Notes on Being a Pack RatPosted: December 9, 2007
A pack rat? Guilty. I admit it. I’ve been a pack rat for years. But I don’t hoard everything. No old newspapers, balls of string, or useless items for me. I hoard articles about writing. My treasures are magazine clippings, some yellowed with age, stored in manila folders, labeled and ready for me to read at will. The clippings that I’ve saved for years have been an education in writing. They’ve taught me nearly as much as my four years in Journalism school.
Before I was a consistently selling freelancer, the words on those clipped pages taught me how to be a writer. They were a constant source of support from successful writers who, amazingly, shared their wisdom with me each month in the pages of The Writer, Writer’s Digest and similar publications. I treasured every clipping. Then, as now, they were the boost I needed to keep going despite rejections, to keep writing, to keep sending out queries.

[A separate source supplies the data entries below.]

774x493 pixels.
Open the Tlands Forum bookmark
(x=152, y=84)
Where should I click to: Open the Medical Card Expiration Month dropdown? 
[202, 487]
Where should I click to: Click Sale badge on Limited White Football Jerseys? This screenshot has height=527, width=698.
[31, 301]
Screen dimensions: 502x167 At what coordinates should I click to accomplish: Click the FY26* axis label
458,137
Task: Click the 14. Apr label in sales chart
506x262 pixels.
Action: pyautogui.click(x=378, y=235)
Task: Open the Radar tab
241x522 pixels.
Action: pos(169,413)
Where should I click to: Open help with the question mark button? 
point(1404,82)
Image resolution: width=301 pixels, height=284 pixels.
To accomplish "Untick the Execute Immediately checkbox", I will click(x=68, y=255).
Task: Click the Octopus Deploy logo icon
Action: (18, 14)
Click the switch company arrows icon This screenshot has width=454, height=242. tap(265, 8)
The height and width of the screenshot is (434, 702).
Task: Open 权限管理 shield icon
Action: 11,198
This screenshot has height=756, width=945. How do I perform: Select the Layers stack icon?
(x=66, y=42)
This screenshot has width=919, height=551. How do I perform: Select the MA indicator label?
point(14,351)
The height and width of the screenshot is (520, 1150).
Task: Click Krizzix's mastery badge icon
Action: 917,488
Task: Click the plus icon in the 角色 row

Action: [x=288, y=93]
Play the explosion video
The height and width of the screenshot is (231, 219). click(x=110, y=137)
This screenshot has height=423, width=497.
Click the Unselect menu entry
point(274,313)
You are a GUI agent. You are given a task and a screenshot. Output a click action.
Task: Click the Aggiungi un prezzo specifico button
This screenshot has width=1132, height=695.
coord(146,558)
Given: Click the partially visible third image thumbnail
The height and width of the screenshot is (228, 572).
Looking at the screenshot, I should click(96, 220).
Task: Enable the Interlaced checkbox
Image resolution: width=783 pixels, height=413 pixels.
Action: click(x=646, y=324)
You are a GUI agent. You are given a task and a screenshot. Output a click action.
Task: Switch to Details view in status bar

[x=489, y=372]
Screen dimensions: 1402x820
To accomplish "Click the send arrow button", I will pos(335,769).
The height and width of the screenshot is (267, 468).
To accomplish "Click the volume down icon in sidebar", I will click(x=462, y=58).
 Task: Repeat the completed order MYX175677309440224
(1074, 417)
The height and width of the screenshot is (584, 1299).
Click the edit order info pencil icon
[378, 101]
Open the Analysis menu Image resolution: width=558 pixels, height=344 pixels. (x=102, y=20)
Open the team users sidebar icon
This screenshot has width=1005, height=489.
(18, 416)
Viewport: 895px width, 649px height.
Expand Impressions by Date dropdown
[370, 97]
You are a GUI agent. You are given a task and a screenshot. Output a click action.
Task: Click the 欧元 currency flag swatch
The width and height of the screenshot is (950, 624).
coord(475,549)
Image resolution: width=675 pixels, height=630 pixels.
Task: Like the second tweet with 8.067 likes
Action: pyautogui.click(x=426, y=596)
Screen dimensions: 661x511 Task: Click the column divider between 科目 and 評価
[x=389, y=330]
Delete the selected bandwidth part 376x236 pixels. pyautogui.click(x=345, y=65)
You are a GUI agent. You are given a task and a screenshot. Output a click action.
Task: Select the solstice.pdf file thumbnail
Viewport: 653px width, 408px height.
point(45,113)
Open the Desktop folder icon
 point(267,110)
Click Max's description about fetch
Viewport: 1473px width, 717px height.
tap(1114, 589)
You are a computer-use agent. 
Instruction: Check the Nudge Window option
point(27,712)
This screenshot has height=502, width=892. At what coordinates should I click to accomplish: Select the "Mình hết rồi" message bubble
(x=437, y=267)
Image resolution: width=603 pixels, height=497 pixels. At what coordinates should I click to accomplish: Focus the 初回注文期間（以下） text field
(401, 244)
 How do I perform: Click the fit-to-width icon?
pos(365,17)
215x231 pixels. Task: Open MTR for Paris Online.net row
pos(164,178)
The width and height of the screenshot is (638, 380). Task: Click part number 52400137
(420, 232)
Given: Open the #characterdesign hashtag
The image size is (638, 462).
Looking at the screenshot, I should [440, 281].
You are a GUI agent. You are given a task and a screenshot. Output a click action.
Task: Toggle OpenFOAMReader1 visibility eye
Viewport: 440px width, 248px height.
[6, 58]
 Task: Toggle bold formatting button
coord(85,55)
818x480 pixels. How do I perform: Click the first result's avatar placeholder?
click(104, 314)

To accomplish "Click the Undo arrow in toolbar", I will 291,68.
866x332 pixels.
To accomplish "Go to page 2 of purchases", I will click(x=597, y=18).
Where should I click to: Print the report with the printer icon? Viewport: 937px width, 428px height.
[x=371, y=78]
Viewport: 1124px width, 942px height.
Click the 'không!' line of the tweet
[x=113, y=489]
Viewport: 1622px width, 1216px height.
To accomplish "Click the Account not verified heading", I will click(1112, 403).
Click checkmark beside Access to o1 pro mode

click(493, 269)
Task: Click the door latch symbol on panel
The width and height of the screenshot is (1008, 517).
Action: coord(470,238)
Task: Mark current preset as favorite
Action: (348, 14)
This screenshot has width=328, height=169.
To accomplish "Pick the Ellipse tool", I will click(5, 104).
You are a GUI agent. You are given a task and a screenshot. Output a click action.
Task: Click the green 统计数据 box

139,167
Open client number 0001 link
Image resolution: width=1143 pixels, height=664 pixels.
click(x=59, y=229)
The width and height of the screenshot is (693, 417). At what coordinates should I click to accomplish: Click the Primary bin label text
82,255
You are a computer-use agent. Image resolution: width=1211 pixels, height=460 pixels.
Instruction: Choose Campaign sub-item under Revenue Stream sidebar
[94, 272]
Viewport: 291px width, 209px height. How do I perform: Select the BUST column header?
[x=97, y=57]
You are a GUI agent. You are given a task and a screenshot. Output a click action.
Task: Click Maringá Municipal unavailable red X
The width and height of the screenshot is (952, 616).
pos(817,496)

One example: Back in 1990, I clipped “Dear Friend,” an article by Art Spikol, who was then nonfiction columnist for Writer’s Digest. The focus of his article was on writing personable and entertaining query letters, the kind of letter you’d send to family members or a friend (people wrote letters to family and friends back in the 90s, before email became ubiquitous).
His suggestions were, and are, timeless, whether you were writing a conventional query letter back then, or you’re sending an email query to an editor today. For a query, Spikol advised imagining that you weren’t writing to an editor at all, but to a friend with whom you felt relaxed and confident. Somebody you could communicate with.
“You’re going to tell that person what kind of an article you’d like to write, why it’s interesting, why you’re qualified to do it, and so on. . . . You’re writing to a friend. You don’t have to use language like, ‘I proposed an article of 1,600 words,’ because that’s not how you talk to your friends. So the same sentence may actually come out, ‘I figure the piece will run 1,500 words or so.'”
Spikol said forget the rules. “Communicate . . . If you can say can’t, don’t say cannot. If you can use I’ll, don’t say I will. My theory is that if it sounds intelligent, professional, on target . . . and natural, it’s fine. Concentrate on selling the idea, not individual words.”
Let your enthusiasm and confidence show, he said. “There’s nothing wrong with ending a letter with, ‘I’d love to write this for you,’ or, depending on the publication, even, ‘How about it?'”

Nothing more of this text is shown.